La vicenda ha assunto una dimensione giudiziaria definita lo scorso 8 gennaio, quando la Procura di Roma ha deciso di aprire un fascicolo per omicidio, lesioni gravissime e disastro colposi. La base giuridica di tale iniziativa risiede nel pesante tributo di sangue pagato dal nostro Paese: tra le 40 vittime del rogo si contano infatti 6 cittadini italiani, mentre 11 degli oltre cento feriti gravi sono anche italiani. La rogatoria internazionale, partita immediatamente e formalmente accolta dalla Svizzera il 13 gennaio, prevedeva non solo la trasmissione di documenti ma anche la partecipazione della polizia giudiziaria italiana agli atti d’indagine. Tuttavia, fin dai primi passi mossi sul luogo del disastro il 4 gennaio, i nostri inquirenti hanno percepito un clima di chiusura, descritto in una nota ufficiale inviata ai pm capitolini come un atteggiamento decisamente «restio».

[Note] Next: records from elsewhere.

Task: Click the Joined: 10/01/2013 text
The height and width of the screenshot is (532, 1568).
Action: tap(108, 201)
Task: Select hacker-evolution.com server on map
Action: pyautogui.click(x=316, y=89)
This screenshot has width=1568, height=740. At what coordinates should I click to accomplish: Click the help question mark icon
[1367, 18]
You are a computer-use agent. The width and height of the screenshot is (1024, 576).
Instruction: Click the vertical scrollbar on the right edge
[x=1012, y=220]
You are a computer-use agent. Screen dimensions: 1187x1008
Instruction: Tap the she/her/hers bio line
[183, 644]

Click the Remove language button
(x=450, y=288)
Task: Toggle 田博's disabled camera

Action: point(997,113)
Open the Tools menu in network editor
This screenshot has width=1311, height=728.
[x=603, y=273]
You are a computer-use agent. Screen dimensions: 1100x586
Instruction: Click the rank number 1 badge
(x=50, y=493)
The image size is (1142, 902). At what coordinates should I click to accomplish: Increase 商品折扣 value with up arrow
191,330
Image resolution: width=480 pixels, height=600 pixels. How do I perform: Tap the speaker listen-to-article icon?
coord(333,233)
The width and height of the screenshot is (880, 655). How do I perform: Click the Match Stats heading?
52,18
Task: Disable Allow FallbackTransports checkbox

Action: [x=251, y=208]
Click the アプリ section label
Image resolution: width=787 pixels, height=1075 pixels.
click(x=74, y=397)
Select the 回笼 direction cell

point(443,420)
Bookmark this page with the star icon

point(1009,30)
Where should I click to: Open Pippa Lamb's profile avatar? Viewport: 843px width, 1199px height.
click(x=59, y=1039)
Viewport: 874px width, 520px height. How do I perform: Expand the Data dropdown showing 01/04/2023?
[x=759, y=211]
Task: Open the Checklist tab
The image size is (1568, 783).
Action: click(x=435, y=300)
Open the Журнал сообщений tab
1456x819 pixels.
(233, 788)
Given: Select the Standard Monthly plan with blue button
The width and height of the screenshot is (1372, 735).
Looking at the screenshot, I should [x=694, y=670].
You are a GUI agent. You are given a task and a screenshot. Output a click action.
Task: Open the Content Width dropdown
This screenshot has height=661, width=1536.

Le rassicurazioni fornite dalla procuratrice Pilloud in merito a presunti problemi burocratici che avrebbero ritardato l’invio del materiale istruttorio appaiono oggi poco rassicuranti, specialmente alla luce dell’annullamento del viaggio a Sion che il procuratore Francesco Lo Voi, insieme ai suoi aggiunti, aveva pianificato per la scorsa settimana. Roma aveva richiesto con fermezza la lista degli indagati, i verbali degli interrogatori di Jacques e Jessica Moretti e le testimonianze raccolte, oltre all’identificazione degli enti preposti ai controlli antincendio. Nulla di tutto ciò è arrivato nella capitale, nonostante gli accordi bilaterali del 1998 tra Italia e Svizzera prevedano esplicitamente la possibilità di indagini congiunte e l’uso di videoconferenze per la raccolta delle prove in seno a gruppi investigativi comuni.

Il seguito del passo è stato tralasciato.